### The task
Take every line containing "computer" from the material and copy it.

### Data shown

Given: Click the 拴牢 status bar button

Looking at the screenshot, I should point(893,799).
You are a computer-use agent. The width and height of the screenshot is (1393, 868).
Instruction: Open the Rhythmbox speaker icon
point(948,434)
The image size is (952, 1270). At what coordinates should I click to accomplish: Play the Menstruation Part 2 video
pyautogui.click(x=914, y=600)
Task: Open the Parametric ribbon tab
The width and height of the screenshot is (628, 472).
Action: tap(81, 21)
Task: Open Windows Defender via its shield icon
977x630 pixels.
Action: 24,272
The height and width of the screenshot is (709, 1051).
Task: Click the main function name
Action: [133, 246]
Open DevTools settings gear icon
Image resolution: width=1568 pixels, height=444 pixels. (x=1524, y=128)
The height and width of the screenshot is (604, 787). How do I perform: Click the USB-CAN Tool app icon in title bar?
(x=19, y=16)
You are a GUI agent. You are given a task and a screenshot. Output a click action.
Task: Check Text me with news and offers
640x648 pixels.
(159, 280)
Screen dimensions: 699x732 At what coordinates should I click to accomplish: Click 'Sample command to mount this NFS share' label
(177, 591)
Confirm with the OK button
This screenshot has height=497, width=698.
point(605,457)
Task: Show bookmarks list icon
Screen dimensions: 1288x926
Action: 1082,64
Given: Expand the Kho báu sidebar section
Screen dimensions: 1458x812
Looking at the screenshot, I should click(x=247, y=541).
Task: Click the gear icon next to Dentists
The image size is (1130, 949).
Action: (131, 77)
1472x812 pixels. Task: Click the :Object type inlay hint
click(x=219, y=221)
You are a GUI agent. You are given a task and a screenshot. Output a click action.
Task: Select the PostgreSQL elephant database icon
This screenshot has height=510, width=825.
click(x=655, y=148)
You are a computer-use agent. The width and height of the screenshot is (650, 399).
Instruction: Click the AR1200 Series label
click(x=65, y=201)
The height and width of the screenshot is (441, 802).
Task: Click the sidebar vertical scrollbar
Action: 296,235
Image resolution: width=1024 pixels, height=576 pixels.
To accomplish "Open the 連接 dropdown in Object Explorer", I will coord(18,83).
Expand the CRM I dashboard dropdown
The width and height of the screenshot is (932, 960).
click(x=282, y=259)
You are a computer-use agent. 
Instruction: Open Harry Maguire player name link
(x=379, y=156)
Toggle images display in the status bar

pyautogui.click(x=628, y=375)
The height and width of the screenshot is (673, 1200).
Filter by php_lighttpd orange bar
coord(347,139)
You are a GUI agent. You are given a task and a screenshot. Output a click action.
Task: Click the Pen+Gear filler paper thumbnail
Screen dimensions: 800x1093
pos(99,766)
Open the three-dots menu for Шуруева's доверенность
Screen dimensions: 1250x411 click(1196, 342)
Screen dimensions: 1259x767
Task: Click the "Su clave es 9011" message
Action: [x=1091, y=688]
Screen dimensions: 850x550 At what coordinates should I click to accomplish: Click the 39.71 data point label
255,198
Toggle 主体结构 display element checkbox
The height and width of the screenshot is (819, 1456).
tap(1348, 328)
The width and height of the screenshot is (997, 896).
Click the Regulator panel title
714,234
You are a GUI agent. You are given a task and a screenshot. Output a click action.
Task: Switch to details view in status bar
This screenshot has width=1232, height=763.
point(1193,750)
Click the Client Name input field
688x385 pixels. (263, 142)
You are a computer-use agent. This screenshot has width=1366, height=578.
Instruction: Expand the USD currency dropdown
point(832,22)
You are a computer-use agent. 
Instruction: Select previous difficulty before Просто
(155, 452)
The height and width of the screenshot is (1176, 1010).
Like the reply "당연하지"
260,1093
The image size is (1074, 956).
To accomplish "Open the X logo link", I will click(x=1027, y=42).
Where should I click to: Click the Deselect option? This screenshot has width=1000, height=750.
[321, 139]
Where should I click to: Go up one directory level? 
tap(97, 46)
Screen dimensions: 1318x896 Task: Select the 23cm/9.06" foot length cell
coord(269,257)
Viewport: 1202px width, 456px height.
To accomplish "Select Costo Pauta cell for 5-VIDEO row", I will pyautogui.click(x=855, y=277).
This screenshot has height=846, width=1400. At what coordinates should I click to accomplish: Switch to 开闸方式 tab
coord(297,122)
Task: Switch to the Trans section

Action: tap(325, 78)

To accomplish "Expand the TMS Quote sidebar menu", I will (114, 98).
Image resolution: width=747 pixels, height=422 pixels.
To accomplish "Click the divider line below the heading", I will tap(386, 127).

### Answer box
You are a computer-use agent. The width and height of the screenshot is (1393, 868).
You are a computer-use agent. The width and height of the screenshot is (650, 399).
You are a computer-use agent. 
You are a computer-use agent. This screenshot has width=1366, height=578.
You are a computer-use agent. 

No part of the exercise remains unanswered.